I'll be back out at about 6:30 tomorrow morning and I'll soak his breakfast and watch him for about half an hour.  If he looks good, he'll be turned out.  Fingers crossed.

You Might Also Like

19 comments

  1. Oh, wow! Best wishes to the Archer.

    We had a lot of mild colics at the therapeutic center when the temperatures would fluctuate wildly. (Granted, nearly all of the horses were 20+.) We figured it was a combination of being elderly, not drinking enough when the weather cooled down, and eating a diet of hay only (since they were in dry lots). Banamine and lots of walking usually sorted them out fine, although we had one very old gelding die last spring after spending the night having fluids IV'ed into him at the vet's.

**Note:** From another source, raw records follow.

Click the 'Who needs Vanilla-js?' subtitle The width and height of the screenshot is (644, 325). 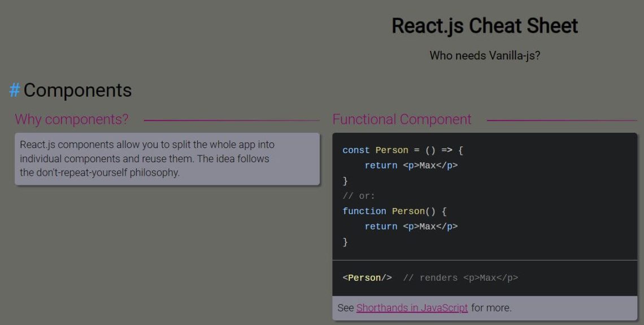coord(485,55)
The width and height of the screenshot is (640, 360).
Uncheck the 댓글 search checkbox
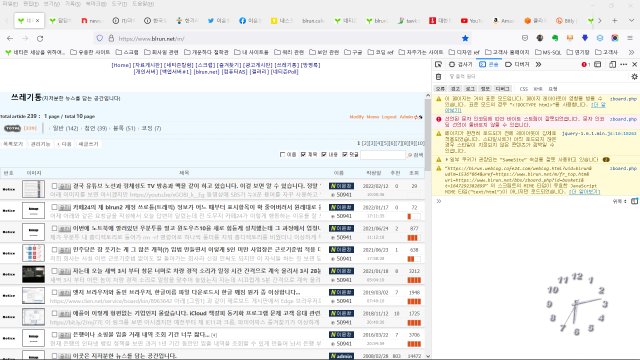[345, 155]
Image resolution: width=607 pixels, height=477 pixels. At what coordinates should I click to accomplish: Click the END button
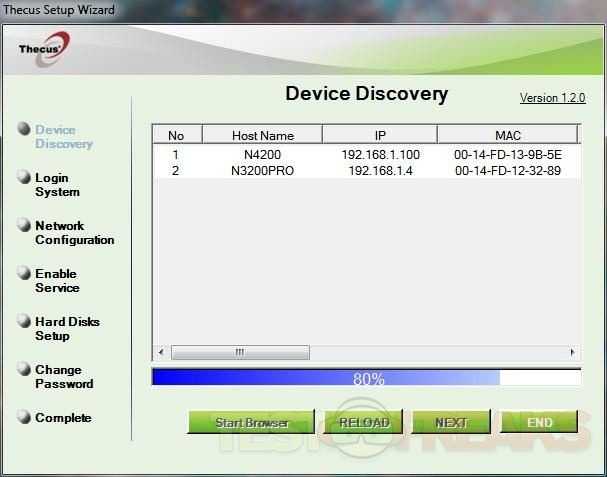pyautogui.click(x=539, y=422)
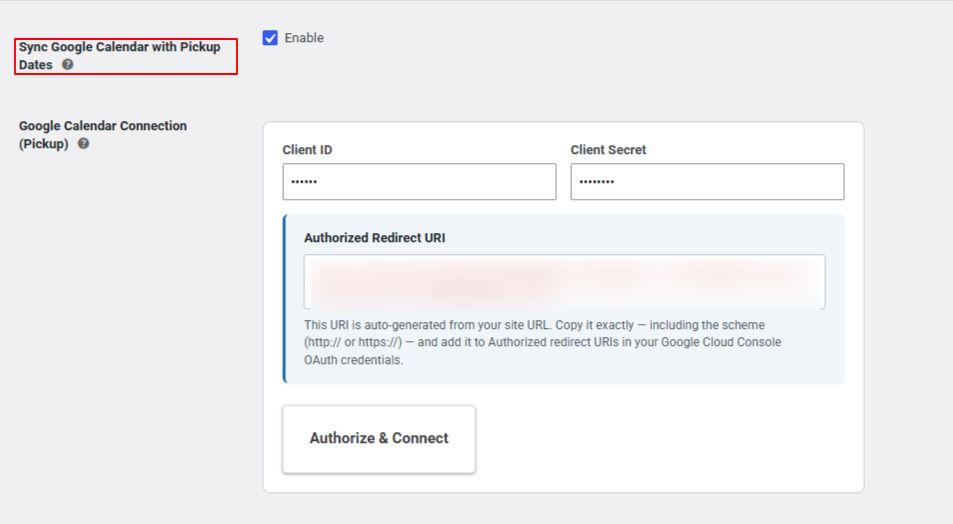Focus the Client ID input field
953x524 pixels.
click(x=419, y=181)
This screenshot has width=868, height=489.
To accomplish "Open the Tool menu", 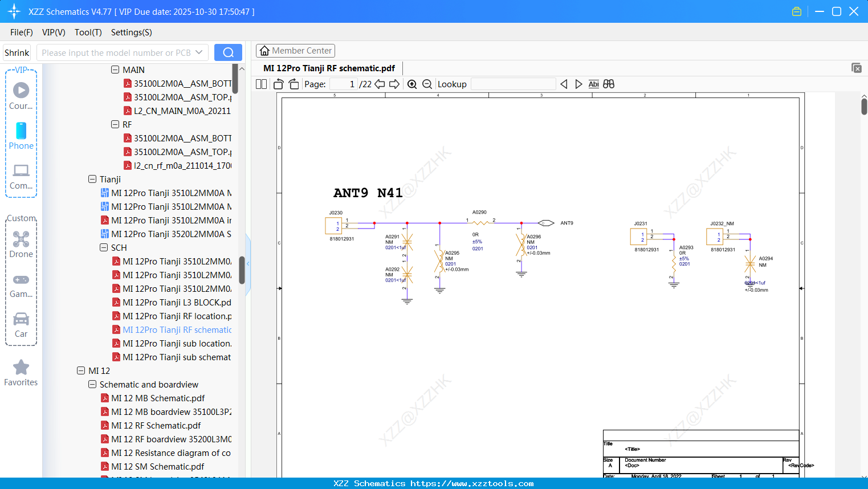I will click(88, 32).
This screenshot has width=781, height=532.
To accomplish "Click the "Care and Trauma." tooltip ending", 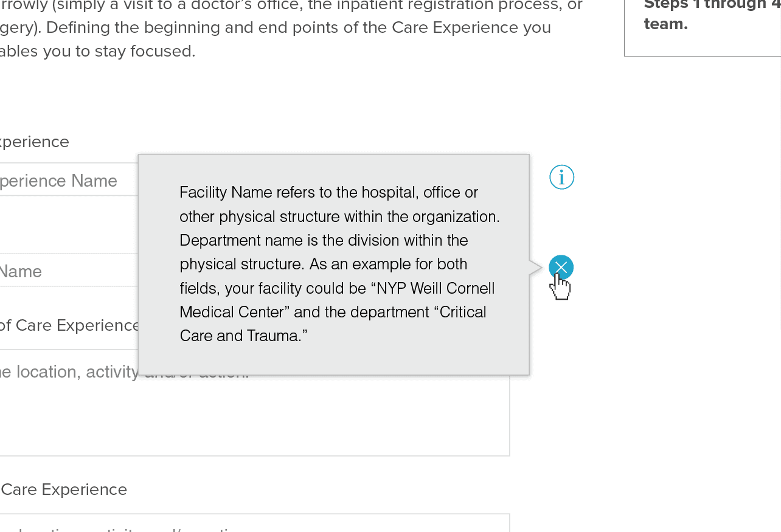I will tap(244, 336).
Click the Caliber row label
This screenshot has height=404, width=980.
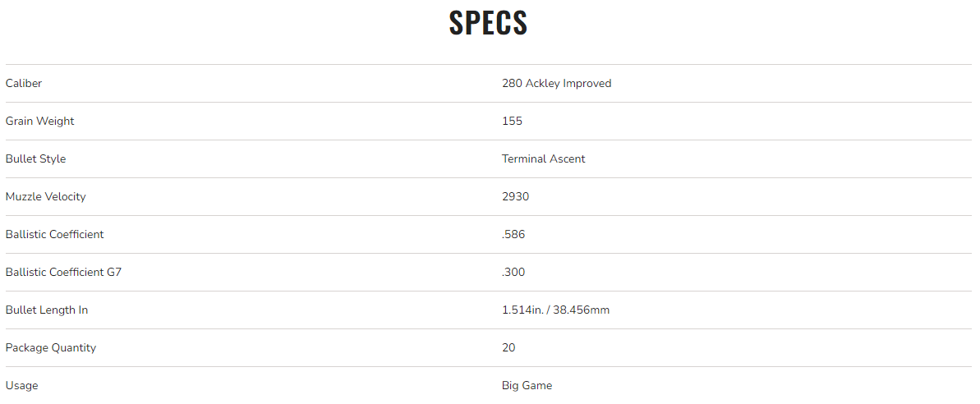[24, 83]
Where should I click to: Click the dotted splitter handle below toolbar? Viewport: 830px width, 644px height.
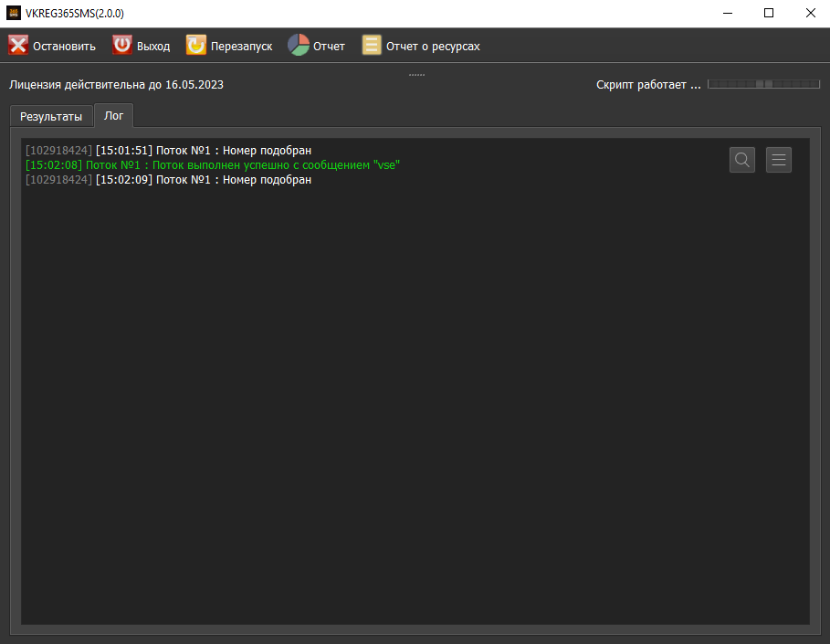click(416, 74)
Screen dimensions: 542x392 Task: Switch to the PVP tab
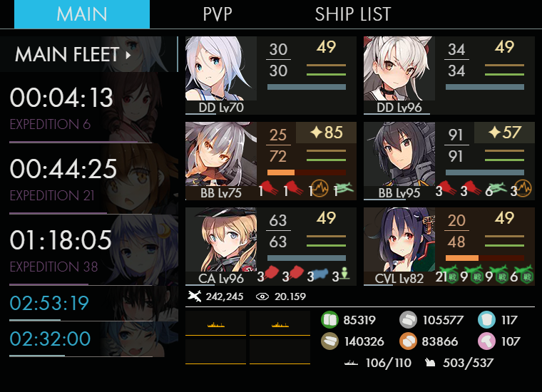(x=217, y=14)
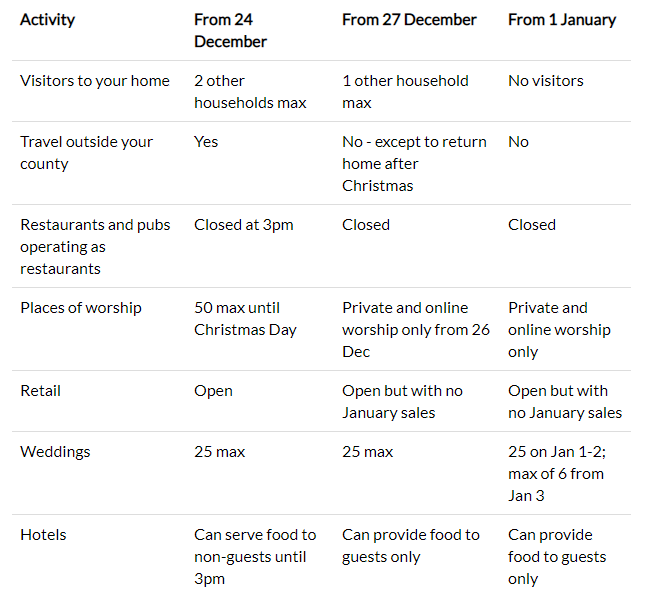The height and width of the screenshot is (609, 651).
Task: Select the 'From 24 December' column header
Action: (230, 31)
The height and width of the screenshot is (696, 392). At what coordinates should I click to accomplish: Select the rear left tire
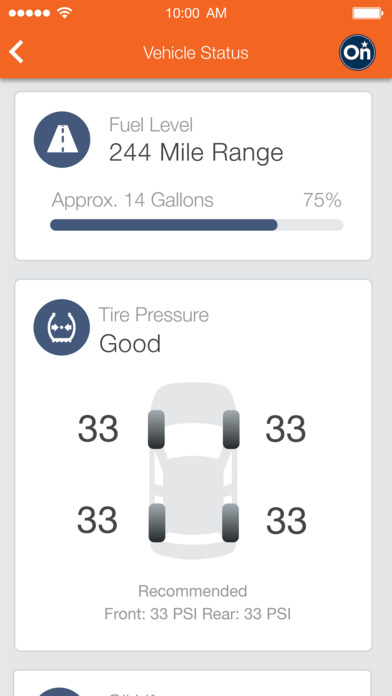(157, 522)
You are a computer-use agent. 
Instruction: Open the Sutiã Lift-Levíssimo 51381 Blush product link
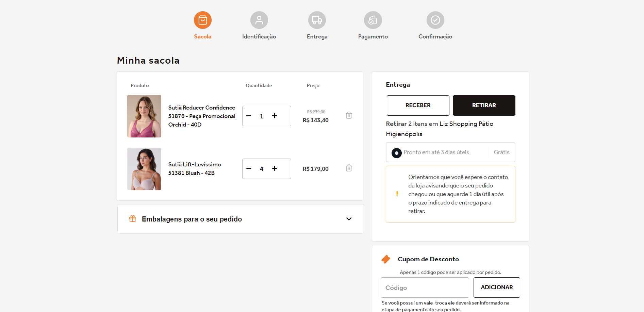point(194,169)
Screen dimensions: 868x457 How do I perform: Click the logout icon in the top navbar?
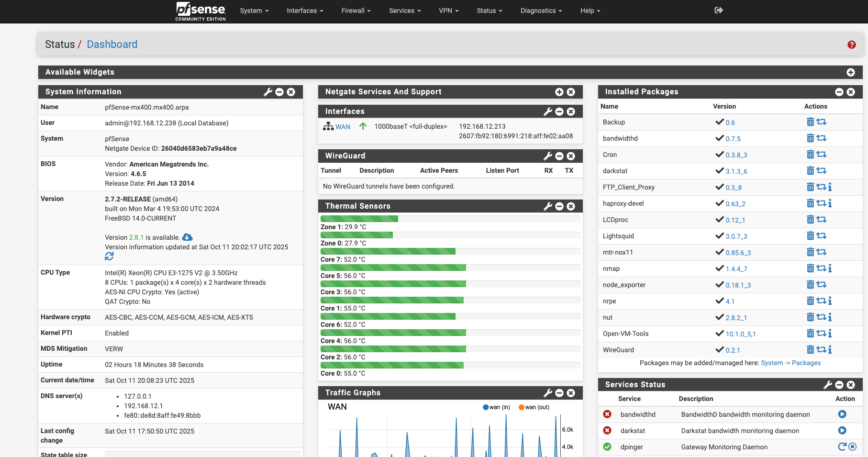[x=718, y=11]
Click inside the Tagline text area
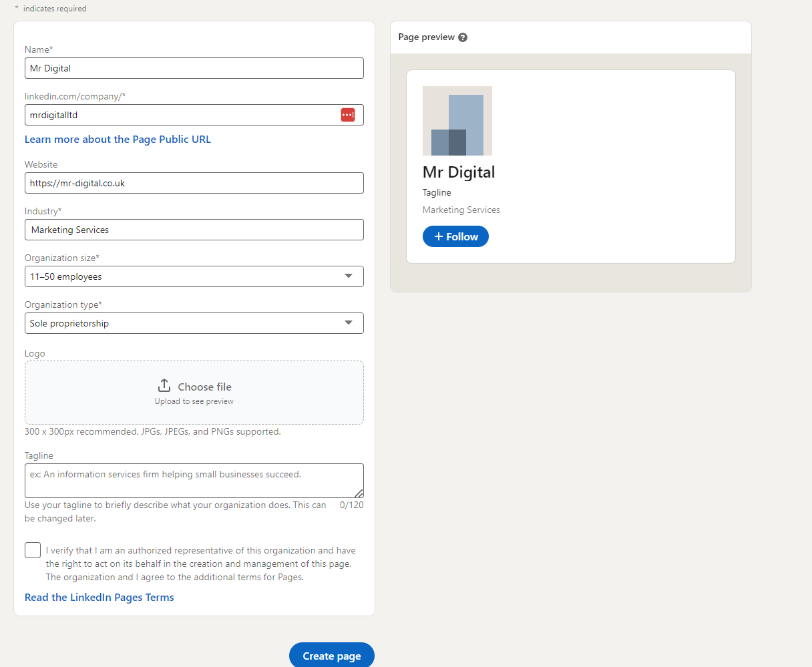812x667 pixels. [x=194, y=480]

    Hopefully Archie recovers well and doesn't have any more incidents!

    ReplyDelete
  2. Carlos colicked under similar situation, weather fluctuations and dehydration. Electrolytes in his grain everyday after that and free access to a salt lick and he never did it again. Ramone's regime the same and hopefully won't have that issue again.

    ReplyDelete
  3. Glad that he seemed to recover well. Colic is so scary. This post reminds me that I need to get some banamine!

    I have hue on electrolytes year round. Seemed like a good investment and so far I haven't been disappointed.

    ReplyDelete
  4. Yikes! Fluctuating weather is pretty scary. One day its 80 the next 40 (WTF) I worry about it a lot. its prime colic weather. Jez LOVES Gatorade BTW, the low sugar grape flavor is her favorite. I mix it in a bucket with equal or sometimes double to equal parts water and she slurps it down. I bet Archie will love it too. In fact im going to give both my girls it today because if your post.

    ReplyDelete
  5. I was so worried about colic this week. I loaded Bobby to the brim with probiotics and electrolytes, but there's really only so much you can do. Glad your BM was on top of things and you were able to get out there for him. Hopefully his tummy feels better today!

    ReplyDelete
  6. So scary the things that can happen with weather. Happy to hear that Archie is doing better though! The happyness a pile of poo can bring a horse owner is amazing :)

    ReplyDelete
  7. Yikes. :( I hate just hearing about colic, definitely not fun! It's great that he's doing better!!

    ReplyDelete
  8. With the 40degree drop in temperature Monday night, I was absolutely terrified of colic. I'm so glad Archie is better! I was just commenting to myself the other day cleaning out Dassah's stall that I really liked the way her poop was looking! (she tends to have runny and w/ the right probiotics, it's shaping up!)

    ReplyDelete
  9. :( Archie

    What an awful day for you. Fingers crossed he's 100% today.

    ReplyDelete
  10. Glad the crisis appears to be over - so scary!

    It has dropped 40 - 50 degrees overnight, half-a-dozen times here since January already. I've been on high colic alert too. I feed salt -3 tbsp daily - split between Val's meal buckets (he ignores licks) adjusting up if the weather gets weird like this.

    Never thought about gatorade before - great idea. As much as my guy wants to share people drinks, getting some in him should be easy. Will be stocking a few bottles asap. Thanks for the tip. :D

    ReplyDelete
  11. Glad everything ended OK! I second the probiotics...that will help keep things moving freely through the hindgut. Equine Choice is excellent. Also, make sure you are feeding loose salt if you are not already, to encourage lots of drinking!

    ReplyDelete
  12. Scary. So glad everything turned out ok.

    ReplyDelete
  13. Aw I'm so glad he's okay! The C word is so scary.

    ReplyDelete
  14. Yikes what a day! Hope he is feeling back to normal!

    Henry gets electrolytes almost ever day too- i like to think it's prevents things :)

    ReplyDelete
  15. I hate colic. Glad he's doing okay.

    ReplyDelete
  16. Hope all is well now with him! Terrifying to be sure, but glad you picked up on his "mild" signs versus waiting until he progressed to a truly painful horse.

    ReplyDelete
  17. That is so scary! This has also made me think that I should have my horse on electrolytes!